Find the line containing "The image size is (1568, 725)." in the entries below. Restate it and each line after it, word for word, up to and including the line containing "Task: Open the Photo Booth dock icon".

[Stored records]

──────────

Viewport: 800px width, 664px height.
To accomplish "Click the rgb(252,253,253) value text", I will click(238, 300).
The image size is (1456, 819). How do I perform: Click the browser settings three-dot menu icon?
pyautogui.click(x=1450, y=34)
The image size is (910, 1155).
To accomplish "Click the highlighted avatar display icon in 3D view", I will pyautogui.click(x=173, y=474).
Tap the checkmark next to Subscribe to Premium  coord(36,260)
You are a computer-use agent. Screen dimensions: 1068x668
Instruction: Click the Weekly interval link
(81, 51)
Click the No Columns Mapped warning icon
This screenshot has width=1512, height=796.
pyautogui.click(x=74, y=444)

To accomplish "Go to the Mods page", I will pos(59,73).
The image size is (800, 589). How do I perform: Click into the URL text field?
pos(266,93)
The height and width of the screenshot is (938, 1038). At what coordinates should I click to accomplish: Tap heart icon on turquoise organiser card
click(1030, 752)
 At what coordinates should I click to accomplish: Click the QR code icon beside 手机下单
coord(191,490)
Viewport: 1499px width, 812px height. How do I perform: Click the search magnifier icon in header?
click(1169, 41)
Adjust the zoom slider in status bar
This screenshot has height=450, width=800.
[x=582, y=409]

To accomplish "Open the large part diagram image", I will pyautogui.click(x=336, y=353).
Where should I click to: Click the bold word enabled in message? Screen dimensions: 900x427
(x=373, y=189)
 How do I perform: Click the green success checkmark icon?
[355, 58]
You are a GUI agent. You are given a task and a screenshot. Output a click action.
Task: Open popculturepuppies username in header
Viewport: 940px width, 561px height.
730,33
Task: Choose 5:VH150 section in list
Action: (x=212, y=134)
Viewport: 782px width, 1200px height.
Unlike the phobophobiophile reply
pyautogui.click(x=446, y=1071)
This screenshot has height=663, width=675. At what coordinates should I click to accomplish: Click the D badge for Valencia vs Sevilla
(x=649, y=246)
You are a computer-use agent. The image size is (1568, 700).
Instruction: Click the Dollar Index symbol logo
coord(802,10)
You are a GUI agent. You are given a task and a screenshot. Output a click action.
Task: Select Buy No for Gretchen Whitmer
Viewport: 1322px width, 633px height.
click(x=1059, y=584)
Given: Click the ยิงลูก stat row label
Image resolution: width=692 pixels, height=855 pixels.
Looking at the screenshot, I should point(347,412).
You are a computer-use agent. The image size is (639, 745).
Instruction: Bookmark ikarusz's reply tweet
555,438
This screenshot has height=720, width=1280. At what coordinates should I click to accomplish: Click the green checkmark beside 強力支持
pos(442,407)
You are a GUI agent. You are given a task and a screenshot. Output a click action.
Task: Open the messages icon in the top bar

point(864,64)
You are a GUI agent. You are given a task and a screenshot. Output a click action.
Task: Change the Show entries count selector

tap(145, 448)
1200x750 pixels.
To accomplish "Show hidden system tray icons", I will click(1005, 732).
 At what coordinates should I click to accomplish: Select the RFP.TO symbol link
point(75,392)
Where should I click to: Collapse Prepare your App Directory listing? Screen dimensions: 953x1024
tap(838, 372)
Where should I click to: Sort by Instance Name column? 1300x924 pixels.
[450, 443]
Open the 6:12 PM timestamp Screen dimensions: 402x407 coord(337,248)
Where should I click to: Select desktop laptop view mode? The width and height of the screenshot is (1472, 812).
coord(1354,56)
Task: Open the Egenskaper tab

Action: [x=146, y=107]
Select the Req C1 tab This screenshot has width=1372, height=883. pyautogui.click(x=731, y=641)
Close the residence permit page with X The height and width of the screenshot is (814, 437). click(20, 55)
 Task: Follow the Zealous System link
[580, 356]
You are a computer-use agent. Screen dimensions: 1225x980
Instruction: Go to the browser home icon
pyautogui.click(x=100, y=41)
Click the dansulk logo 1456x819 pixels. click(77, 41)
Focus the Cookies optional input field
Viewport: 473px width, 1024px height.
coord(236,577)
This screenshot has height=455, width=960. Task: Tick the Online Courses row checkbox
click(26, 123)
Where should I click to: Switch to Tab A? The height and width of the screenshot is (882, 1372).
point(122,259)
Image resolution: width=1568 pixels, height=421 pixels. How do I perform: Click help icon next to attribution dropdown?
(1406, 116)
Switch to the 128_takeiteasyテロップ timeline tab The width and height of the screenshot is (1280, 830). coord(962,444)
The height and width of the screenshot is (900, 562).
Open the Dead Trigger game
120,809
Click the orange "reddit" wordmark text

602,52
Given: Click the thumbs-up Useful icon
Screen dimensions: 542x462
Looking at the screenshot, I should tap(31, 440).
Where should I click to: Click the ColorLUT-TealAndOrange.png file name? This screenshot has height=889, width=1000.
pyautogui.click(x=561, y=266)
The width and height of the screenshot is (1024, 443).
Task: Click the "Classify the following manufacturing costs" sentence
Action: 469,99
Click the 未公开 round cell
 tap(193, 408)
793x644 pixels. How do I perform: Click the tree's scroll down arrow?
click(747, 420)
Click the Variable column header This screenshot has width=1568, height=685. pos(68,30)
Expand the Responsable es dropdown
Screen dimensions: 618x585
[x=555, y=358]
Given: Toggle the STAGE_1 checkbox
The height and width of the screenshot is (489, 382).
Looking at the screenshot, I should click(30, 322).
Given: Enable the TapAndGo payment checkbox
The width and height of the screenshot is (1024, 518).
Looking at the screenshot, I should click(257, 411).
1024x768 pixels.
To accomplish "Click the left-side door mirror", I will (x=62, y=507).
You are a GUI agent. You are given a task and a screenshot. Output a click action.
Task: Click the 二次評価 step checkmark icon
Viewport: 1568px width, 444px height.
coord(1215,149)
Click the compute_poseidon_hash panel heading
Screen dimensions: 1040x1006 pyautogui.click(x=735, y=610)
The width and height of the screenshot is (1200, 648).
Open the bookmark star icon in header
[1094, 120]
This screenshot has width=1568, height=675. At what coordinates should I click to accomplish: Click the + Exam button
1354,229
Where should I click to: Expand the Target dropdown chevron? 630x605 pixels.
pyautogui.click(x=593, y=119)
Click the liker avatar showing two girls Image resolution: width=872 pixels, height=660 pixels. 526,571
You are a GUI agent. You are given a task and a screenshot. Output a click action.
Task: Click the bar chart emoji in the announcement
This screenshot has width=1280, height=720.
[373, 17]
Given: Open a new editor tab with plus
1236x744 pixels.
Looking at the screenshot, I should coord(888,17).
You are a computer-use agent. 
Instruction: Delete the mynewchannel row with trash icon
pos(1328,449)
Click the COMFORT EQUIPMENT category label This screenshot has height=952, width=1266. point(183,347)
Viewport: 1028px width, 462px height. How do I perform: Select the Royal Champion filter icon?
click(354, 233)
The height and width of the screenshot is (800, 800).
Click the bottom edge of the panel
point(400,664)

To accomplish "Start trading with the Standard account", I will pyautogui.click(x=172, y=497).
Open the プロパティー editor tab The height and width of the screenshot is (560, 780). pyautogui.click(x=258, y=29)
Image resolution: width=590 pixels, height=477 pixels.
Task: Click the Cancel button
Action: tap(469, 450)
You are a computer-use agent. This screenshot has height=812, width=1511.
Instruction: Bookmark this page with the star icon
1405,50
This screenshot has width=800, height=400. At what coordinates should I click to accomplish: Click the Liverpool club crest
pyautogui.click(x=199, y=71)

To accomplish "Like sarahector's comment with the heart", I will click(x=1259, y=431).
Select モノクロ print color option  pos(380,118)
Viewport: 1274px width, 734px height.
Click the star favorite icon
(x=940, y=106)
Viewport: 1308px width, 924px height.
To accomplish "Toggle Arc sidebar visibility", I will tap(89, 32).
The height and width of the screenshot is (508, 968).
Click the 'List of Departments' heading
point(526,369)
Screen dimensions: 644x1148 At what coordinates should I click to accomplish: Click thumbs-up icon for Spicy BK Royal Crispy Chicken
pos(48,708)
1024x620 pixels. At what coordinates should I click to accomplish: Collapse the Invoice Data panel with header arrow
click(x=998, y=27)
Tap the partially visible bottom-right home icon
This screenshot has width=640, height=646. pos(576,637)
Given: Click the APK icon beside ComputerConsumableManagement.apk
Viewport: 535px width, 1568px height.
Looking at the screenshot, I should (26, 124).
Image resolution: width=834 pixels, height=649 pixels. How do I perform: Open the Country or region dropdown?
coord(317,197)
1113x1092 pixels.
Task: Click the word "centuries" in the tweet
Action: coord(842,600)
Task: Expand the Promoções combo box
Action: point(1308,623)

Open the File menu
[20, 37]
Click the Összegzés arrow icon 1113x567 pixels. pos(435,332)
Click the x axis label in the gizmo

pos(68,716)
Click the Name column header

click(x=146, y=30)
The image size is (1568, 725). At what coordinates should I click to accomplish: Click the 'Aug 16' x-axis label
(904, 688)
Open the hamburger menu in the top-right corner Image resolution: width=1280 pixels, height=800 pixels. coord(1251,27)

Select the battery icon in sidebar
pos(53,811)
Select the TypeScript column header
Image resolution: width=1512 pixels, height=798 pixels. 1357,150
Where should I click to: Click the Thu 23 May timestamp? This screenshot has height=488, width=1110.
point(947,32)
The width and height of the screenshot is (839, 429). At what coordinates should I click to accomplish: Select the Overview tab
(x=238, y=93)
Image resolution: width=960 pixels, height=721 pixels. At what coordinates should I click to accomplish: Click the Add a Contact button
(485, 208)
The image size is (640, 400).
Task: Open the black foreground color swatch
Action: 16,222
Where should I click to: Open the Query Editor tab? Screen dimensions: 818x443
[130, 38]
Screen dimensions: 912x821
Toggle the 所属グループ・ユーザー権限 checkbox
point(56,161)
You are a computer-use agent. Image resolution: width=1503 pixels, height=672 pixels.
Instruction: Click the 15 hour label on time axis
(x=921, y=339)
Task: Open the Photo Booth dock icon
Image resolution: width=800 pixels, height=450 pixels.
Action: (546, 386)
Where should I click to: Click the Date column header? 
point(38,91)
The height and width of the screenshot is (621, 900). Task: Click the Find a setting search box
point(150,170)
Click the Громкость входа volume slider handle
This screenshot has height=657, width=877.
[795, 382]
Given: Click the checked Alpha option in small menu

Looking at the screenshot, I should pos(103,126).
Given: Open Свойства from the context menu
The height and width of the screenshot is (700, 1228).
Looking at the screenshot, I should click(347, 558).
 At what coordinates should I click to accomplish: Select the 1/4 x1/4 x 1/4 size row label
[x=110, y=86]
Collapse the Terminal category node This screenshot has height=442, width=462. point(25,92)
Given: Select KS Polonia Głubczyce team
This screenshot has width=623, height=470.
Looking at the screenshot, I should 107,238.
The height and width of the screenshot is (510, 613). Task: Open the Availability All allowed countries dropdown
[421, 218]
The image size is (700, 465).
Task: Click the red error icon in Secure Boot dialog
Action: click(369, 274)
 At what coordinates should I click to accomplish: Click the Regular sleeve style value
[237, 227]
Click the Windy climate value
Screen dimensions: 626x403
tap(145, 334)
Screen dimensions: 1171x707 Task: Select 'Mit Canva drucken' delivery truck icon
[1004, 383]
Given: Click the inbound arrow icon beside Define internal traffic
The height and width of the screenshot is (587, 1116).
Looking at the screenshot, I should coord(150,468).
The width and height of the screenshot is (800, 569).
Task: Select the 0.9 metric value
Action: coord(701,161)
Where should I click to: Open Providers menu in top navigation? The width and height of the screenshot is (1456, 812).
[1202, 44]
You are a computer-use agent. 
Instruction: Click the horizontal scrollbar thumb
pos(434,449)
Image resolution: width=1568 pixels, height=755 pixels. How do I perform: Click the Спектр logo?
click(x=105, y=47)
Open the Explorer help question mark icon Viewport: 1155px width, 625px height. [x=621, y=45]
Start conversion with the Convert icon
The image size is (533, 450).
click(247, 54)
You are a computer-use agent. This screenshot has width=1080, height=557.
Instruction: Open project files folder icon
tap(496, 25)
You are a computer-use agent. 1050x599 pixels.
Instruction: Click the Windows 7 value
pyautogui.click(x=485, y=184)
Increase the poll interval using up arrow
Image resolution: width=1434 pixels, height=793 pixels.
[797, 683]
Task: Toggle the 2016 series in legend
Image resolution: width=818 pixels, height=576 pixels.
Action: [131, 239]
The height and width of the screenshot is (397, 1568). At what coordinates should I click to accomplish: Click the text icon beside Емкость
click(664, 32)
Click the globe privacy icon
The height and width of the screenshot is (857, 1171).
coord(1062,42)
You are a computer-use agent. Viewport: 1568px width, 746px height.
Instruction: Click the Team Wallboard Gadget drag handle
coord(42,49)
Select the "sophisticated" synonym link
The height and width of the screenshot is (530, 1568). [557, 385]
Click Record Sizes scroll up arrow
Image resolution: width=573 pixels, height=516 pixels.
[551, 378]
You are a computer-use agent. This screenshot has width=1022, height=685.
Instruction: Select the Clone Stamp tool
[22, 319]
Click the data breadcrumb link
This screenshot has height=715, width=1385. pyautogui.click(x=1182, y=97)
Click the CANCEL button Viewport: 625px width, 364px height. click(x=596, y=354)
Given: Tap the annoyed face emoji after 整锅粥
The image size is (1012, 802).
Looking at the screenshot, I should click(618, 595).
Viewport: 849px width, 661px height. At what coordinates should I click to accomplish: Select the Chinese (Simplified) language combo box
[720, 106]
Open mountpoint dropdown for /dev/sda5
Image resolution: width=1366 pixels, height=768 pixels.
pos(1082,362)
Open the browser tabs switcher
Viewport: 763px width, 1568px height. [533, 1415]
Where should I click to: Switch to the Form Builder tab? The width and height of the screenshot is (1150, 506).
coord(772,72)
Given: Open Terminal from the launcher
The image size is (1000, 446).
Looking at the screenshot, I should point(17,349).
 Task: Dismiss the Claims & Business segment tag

──────────

- **RESPONSE BELOW**
The image size is (1568, 725). At what coordinates should I click to accomplish: Click the 'Aug 16' x-axis label
(904, 688)
Open the hamburger menu in the top-right corner Image resolution: width=1280 pixels, height=800 pixels. coord(1251,27)

Select the battery icon in sidebar
pos(53,811)
Select the TypeScript column header
Image resolution: width=1512 pixels, height=798 pixels. 1357,150
Where should I click to: Click the Thu 23 May timestamp? This screenshot has height=488, width=1110.
point(947,32)
The width and height of the screenshot is (839, 429). At what coordinates should I click to accomplish: Select the Overview tab
(x=238, y=93)
Image resolution: width=960 pixels, height=721 pixels. At what coordinates should I click to accomplish: Click the Add a Contact button
(485, 208)
The image size is (640, 400).
Task: Open the black foreground color swatch
Action: 16,222
Where should I click to: Open the Query Editor tab? Screen dimensions: 818x443
[130, 38]
Screen dimensions: 912x821
Toggle the 所属グループ・ユーザー権限 checkbox
point(56,161)
You are a computer-use agent. Image resolution: width=1503 pixels, height=672 pixels.
Instruction: Click the 15 hour label on time axis
(x=921, y=339)
Task: Open the Photo Booth dock icon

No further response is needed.